In the first years of the twenty-first century, the world was experiencing a certain kind of invasion: "made in China" was at its peak. Egypt and the rest of the world seemed to be flooded with plastic flowers; gold plastic frames; 3-D plastic representations of Jesus, Mecca, and the Hindu gods; and waterfalls that appeared to move. This caricatured paradise was everywhere I looked, especially in Egypt and other African countries, prompting me to explore this iconography. The Chateau de Versailles may be seen as the ultimate kitsch, a theatrical tour de force of excess, wealth, and abundance. The ruling monarchy in Egypt once imitated the luxury of French courtly life and advertised its grandeur to the greater public.

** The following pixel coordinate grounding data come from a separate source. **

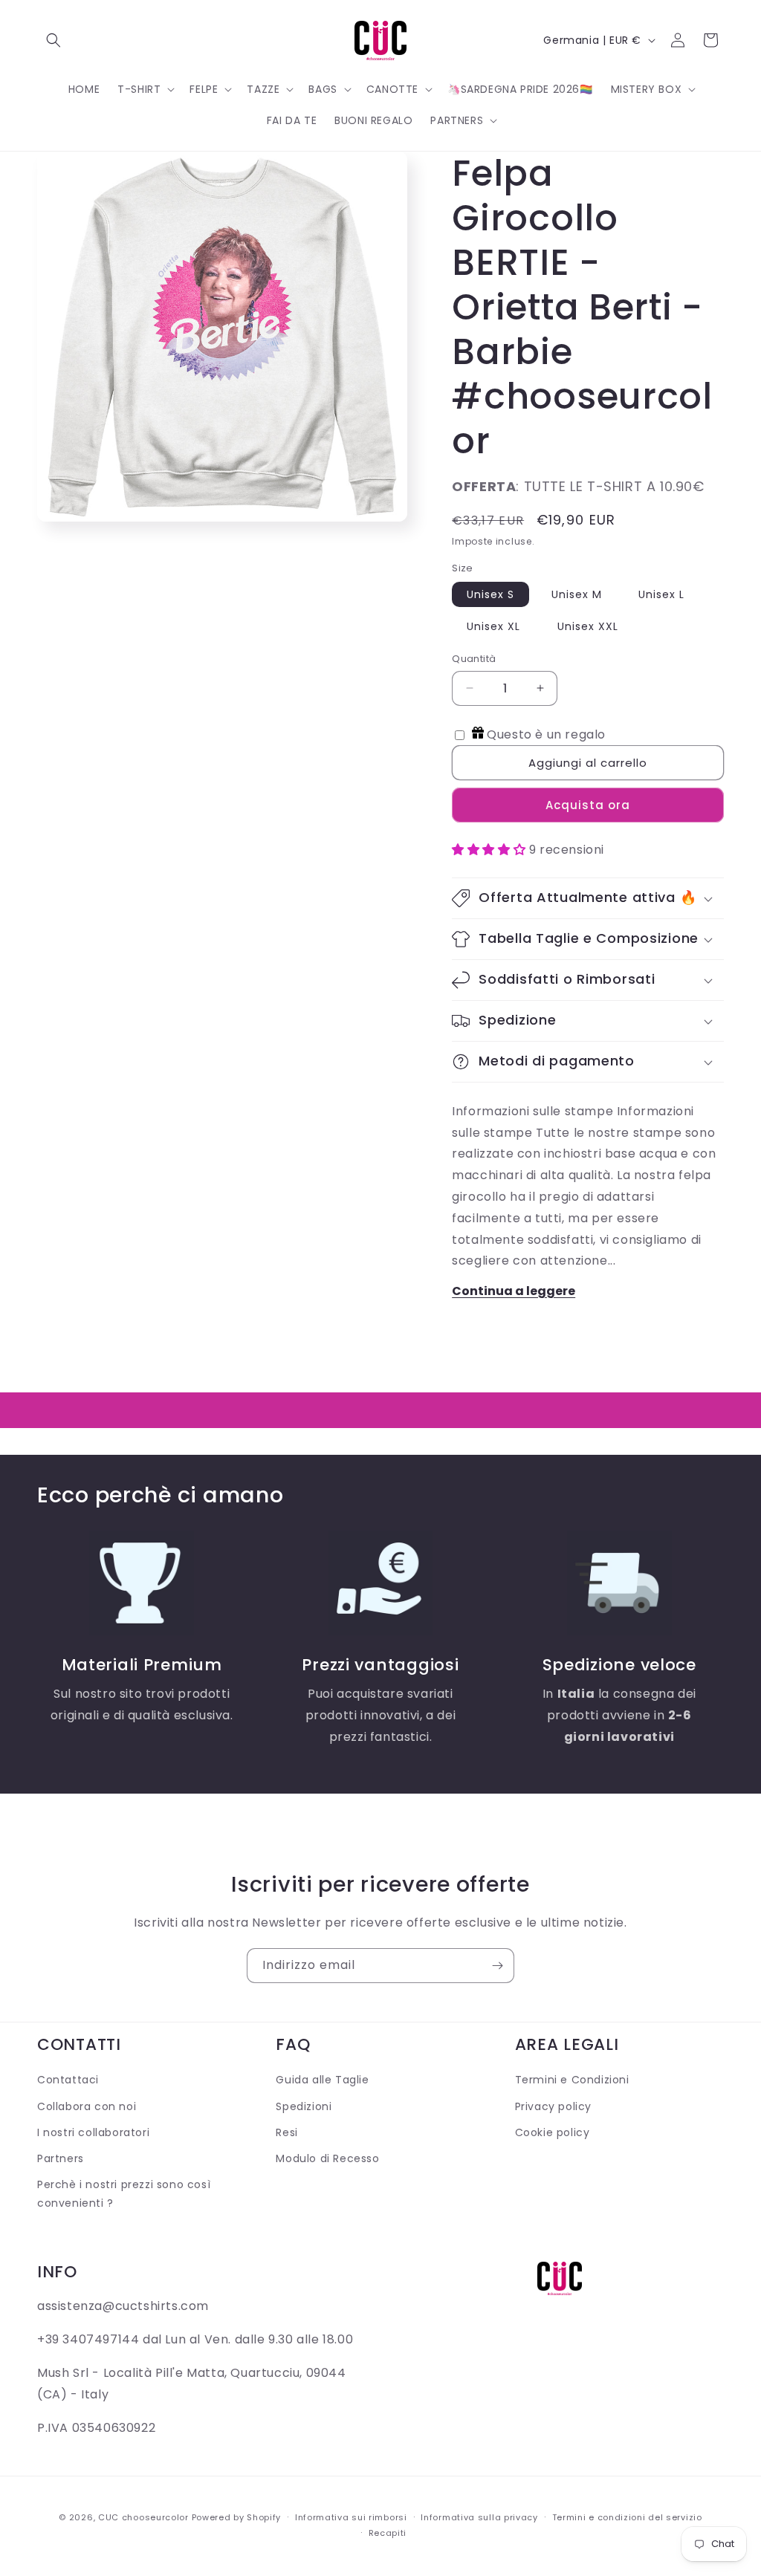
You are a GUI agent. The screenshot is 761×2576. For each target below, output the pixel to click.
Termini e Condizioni (572, 2079)
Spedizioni (303, 2106)
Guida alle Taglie (322, 2079)
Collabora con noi (86, 2106)
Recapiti (388, 2533)
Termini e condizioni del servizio (627, 2517)
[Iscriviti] (497, 1965)
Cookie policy (552, 2132)
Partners (60, 2158)
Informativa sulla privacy (479, 2517)
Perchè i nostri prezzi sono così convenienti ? (123, 2193)
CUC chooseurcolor (143, 2517)
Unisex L (661, 594)
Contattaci (68, 2079)
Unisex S (490, 594)
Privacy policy (553, 2106)
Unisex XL (493, 626)
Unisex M (576, 594)
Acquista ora (587, 805)
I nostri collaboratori (93, 2132)
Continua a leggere (513, 1291)
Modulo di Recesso (327, 2158)
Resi (286, 2132)
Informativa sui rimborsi (351, 2517)
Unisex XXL (587, 626)
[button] (53, 40)
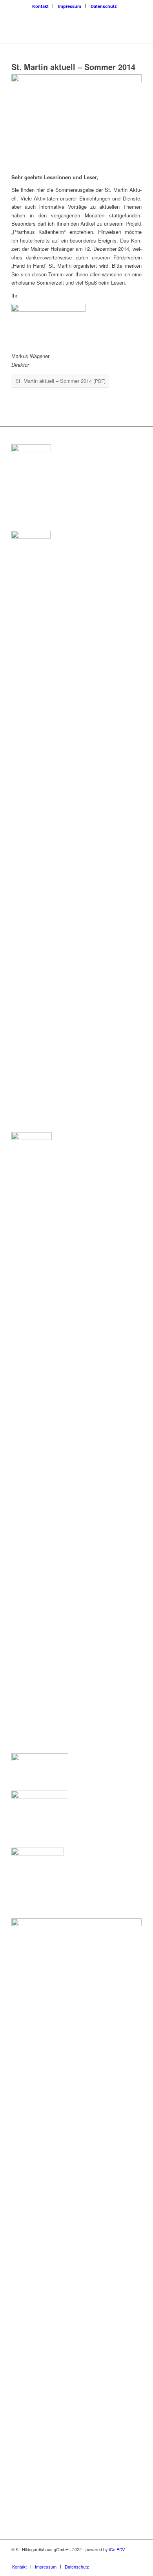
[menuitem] (40, 6)
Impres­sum (69, 6)
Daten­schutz (104, 6)
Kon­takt (40, 6)
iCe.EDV (117, 2549)
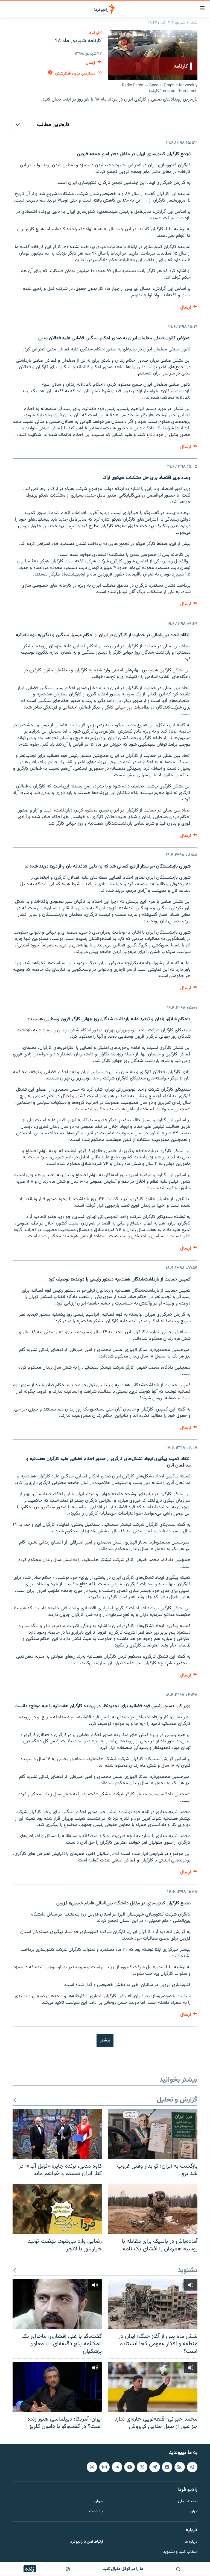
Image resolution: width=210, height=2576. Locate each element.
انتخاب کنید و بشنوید (180, 2552)
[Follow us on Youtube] (129, 2467)
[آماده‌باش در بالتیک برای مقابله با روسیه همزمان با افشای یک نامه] (152, 2209)
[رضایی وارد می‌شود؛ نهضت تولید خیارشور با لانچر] (57, 2209)
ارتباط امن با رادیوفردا (86, 2542)
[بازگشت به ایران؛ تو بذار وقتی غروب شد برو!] (152, 2134)
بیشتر (105, 2040)
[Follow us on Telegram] (154, 2467)
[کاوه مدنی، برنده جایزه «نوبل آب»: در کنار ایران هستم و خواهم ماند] (57, 2134)
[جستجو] (178, 2569)
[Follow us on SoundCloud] (117, 2467)
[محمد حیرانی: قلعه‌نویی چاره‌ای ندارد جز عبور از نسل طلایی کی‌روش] (152, 2387)
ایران (193, 2512)
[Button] (94, 64)
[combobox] (42, 124)
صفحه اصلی (187, 2501)
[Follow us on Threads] (92, 2467)
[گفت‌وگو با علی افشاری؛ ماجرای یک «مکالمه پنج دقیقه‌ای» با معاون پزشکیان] (57, 2304)
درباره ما (191, 2542)
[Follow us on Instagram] (104, 2467)
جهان (98, 2501)
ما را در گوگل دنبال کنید (123, 2569)
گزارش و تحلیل (177, 2100)
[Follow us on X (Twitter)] (142, 2467)
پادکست (96, 2512)
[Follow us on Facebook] (167, 2467)
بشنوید (187, 2270)
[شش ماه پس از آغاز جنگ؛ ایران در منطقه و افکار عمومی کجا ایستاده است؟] (152, 2304)
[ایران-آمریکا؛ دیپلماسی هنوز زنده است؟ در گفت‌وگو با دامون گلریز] (57, 2387)
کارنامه (95, 33)
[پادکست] (68, 2569)
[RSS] (179, 2467)
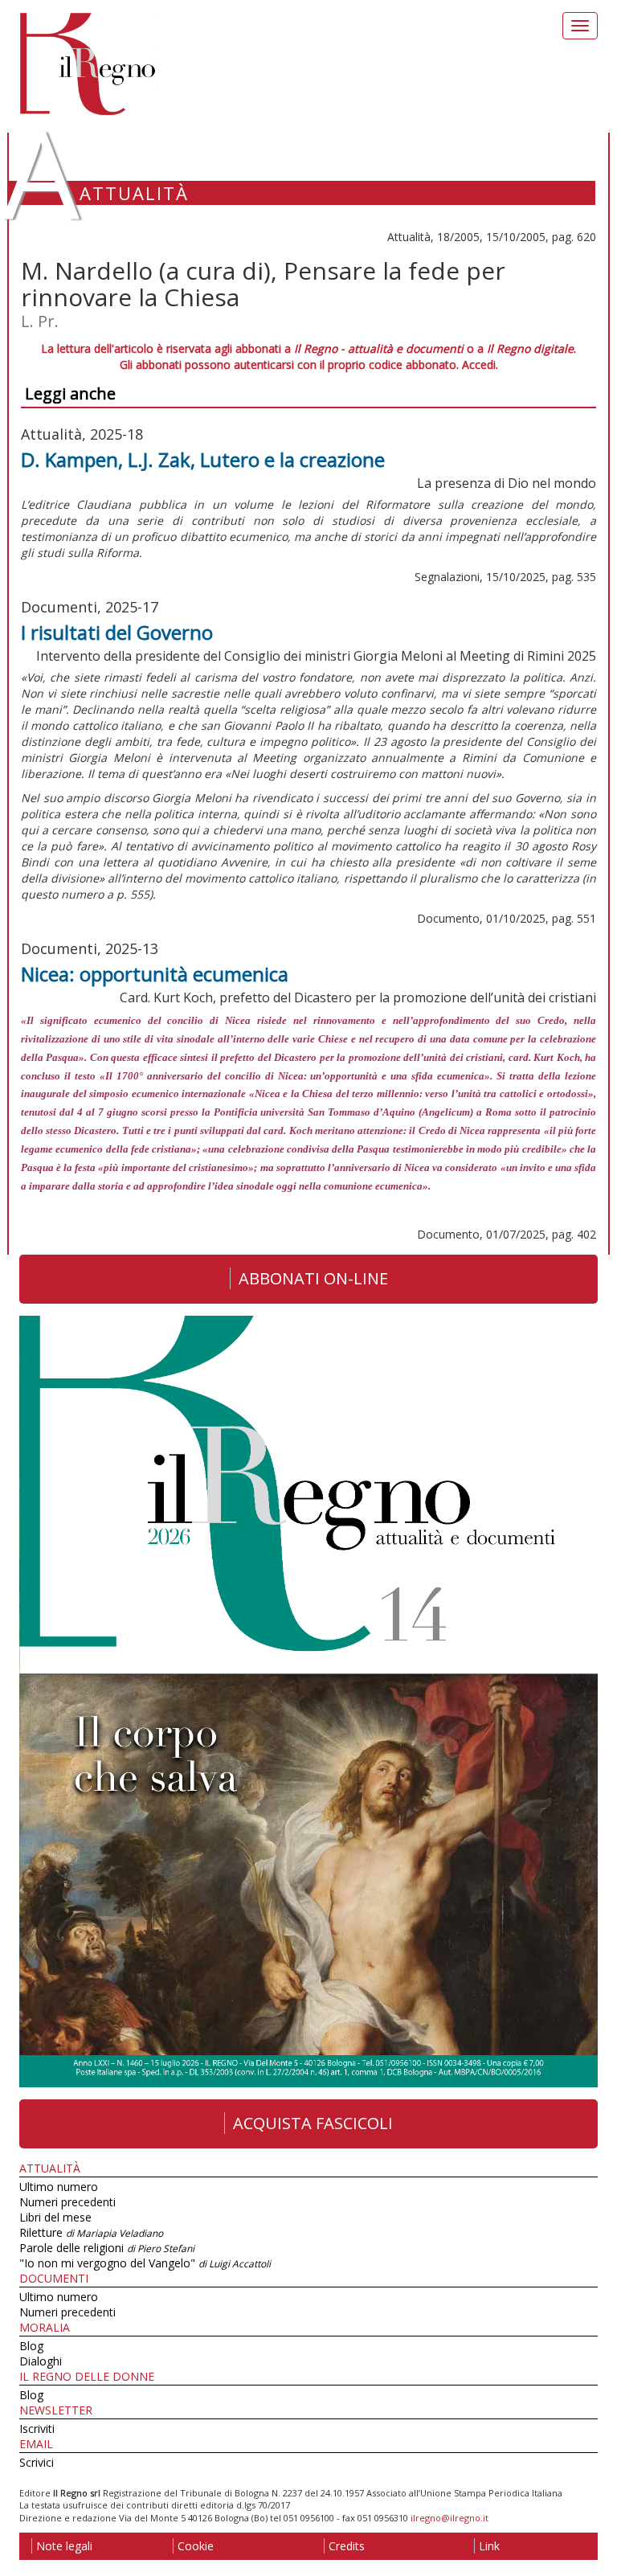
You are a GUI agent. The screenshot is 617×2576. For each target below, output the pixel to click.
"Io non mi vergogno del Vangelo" (145, 2263)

In 2008, during her first trip back to Kabul, Afghanistan since 1978, Jeanno Gaussi met Ustad, (Master) Sharif Amin, a painter of signs, billboards, and commissioned pieces, whose shop was near her home. He told her that he had managed to survive the collapse and trauma of war through painting. Having always felt estranged from her family history, Gaussi decided to give him the thirty images that, out of many albums, her parents had been able to take with them when they left Afghanistan and that, for her, had always lacked clarity or continuity.
She asked him to replicate half of these original images in paintings. In Family Stories (2011 - 12), made up of Sharif's paintings and Gaussi's recordings of her conversations with him after he had finished each work, Sharif becomes a mediator, a decoder, an investigator able to bring to the surface possible traces of the truth, to reach a sort of objective knowledge. The installation, which won critical acclaim during its premiere at dOCUMENTA (13) exhibition in Kassel, Germany, deals with the consequences of forced immigration as experienced by all classes of Afghan society from 1980 until the early 2000s, when millions fled the Soviet invasion and subsequent civil wars, and finally, Taliban rule in the late 1990s.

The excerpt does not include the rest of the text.